To evaluate a function is to find the output at a single point. We need a different type of operation to talk about where a graph is going to each side of the point. This operation is called a limit. Imagine thinking of the graph near a point \(x=a\) as consisting of three components: (1) the point itself, which is the value of \(f(a)\), (2) the arc of the graph immediately to the left of the point, and (3) the arc of the graph immediately to the right of the point. For the function to be continuous, the arcs on the left and the right both need to match up with the actual value of the function, otherwise there is a break.

The figure below represents the typical picture we should think about. The graph is illustrated with the three components related to a particular point \(x=a\) using different colors. The actual value of the function corresponds to the point \((a,3)\) with \begin{equation*}f(a)=3.\end{equation*} The two sides of the graph each lead to a point corresponding to \(x=a\). In the figure, the side to the left of \(a\) leads to the point at \((a,5)\) while the side to the right of \(a\) leads to the point at \((a,2)\). The values 5 and 2 are called the one-sided limits of the function at \(a\), which are mathematically written\begin{gather*} \lim_{x \to a^{-}} f(x) = 5, \\ \lim_{x \to a^{+}} f(x) = 2. \end{gather*}

The *left limit* of a function at a value \(a\) is the value the function should have to be connected to the branch on the left of the point, say \(L_{-}\), and is written \begin{equation*} \lim_{x \to a^{-}} f(x) = L_{-}. \end{equation*} The *right limit* of a function at \(a\) is the value the function should have to be connected to the branch on the right of the point, say \(L_{+}\), and is written \begin{equation*} \lim_{x \to a^{+}} f(x) = L_{+}.\end{equation*} If both sides would connect to the same point (\(L_{-}=L_{+}=L\)) then we say the limit at \(a\) exists and equals \(L\) \begin{equation*} \lim_{x \to a} f(x) = L. \end{equation*}

The definition of limits allow us to establish a precise definition of a function being continuous.

A function \(f\) is continuous at \(a\) if all of the following are satisfied:

- The limit of \(f\) at \(a\) exists.
- The value \(a\) is in the domain of \(f\), so that \(f(a)\) exists.
- \(\displaystyle \lim_{x \to a}f(x) = f(a)\).

If the definition of continuity is true for either the left or right limit individually, then we say the function is left- or right-continuous at the point. A function that is continuous at a point is both left- and right-continuous.

For the function whose graph is shown below, determine the limits and whether the function is continuous at each of the points, \(x \in \{-1, 0, 2, 3, 4\}\).
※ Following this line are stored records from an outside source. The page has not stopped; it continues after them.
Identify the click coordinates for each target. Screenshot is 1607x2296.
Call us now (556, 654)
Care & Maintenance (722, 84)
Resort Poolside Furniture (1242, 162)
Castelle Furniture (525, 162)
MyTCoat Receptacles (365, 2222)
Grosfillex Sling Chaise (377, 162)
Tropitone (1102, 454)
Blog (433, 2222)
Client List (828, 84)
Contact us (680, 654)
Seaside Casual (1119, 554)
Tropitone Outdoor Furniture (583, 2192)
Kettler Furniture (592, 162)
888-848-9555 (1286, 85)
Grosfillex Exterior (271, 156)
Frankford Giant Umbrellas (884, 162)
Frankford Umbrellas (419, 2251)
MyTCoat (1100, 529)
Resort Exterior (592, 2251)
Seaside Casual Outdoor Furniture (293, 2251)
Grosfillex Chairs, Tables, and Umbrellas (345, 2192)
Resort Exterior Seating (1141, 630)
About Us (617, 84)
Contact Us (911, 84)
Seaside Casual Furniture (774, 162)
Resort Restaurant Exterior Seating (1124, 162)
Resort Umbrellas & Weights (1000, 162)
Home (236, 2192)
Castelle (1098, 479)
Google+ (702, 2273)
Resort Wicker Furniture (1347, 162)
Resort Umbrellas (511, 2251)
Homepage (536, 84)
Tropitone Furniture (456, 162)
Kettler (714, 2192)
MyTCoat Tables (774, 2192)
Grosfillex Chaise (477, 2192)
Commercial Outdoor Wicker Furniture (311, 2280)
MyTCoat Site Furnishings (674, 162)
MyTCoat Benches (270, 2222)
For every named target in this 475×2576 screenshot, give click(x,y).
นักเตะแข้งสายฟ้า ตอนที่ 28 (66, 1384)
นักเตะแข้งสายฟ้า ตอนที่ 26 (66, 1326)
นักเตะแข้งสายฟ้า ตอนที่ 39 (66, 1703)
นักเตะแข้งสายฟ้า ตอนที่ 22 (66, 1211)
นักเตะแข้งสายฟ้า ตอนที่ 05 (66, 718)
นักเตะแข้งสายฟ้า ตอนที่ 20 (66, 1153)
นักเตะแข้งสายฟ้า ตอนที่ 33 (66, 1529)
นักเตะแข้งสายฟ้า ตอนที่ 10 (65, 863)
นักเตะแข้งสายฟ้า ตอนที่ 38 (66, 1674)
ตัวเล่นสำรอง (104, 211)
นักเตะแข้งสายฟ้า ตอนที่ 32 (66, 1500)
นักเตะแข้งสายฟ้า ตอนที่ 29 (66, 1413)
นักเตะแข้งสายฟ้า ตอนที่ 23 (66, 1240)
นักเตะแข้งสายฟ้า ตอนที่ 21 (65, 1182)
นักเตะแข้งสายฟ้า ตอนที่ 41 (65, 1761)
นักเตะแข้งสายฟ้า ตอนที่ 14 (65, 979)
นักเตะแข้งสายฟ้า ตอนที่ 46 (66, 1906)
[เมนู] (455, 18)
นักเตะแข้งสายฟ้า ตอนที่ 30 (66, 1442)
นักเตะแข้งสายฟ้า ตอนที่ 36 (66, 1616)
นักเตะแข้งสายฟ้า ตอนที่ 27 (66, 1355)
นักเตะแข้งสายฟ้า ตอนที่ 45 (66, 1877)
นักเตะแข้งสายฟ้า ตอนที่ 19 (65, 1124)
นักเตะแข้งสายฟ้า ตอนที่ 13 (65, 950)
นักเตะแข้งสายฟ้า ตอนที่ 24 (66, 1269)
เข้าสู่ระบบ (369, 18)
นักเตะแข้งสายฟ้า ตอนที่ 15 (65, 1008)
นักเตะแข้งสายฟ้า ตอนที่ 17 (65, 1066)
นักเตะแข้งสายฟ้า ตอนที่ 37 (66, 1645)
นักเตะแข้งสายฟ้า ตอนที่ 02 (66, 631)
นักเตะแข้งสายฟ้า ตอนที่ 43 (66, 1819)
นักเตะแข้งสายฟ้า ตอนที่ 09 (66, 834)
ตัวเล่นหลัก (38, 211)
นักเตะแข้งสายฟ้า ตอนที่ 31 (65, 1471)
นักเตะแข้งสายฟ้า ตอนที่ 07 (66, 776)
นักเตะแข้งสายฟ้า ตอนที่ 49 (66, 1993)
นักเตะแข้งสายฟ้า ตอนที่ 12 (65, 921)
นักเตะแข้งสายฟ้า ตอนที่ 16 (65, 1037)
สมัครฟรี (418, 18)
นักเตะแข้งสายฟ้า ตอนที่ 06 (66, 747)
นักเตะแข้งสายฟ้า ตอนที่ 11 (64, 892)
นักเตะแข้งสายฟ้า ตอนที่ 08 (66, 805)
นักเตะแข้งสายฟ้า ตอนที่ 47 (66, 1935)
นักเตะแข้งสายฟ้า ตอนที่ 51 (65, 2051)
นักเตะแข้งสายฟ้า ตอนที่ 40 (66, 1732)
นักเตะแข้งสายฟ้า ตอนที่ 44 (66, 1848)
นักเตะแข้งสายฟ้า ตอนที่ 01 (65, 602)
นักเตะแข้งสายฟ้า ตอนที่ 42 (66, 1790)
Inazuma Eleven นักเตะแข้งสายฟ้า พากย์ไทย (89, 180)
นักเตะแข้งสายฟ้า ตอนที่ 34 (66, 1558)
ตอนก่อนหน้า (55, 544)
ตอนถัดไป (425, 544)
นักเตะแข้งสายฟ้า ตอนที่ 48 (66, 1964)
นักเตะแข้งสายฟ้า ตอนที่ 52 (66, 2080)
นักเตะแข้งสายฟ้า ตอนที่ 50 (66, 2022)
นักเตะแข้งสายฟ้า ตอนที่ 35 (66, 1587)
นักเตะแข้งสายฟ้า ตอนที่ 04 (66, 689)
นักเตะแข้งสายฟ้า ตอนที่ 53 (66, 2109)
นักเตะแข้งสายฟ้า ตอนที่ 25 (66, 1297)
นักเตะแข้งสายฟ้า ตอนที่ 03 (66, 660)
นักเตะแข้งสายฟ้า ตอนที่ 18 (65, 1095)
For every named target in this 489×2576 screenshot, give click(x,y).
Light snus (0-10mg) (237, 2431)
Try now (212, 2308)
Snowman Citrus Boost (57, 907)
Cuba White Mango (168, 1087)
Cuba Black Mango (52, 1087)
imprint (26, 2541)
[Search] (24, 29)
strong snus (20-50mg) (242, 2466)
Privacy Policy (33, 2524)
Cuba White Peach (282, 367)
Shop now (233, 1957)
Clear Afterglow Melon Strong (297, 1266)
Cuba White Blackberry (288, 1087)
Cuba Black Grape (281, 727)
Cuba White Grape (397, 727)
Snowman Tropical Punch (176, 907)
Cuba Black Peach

The examples used to illustrate the ideas of limits and continuity were based on graphical representations of functions. In order to see an algebraic representation of this type of function, we need to use what are called piecewise functions. In these functions, a different formula is used for different pieces of the domain.

Consider the following piecewise function. \begin{equation*}f(x) = \begin{cases} 2x-5, & x \lt 2, \\ 4, & x=2, \\ 4-3x, & x \gt 2 \end{cases} \end{equation*} Evaluate the limits of \(f(x)\) at each of the points \(x \in \{0, 2, 4\}\) and determine if the function is continuous.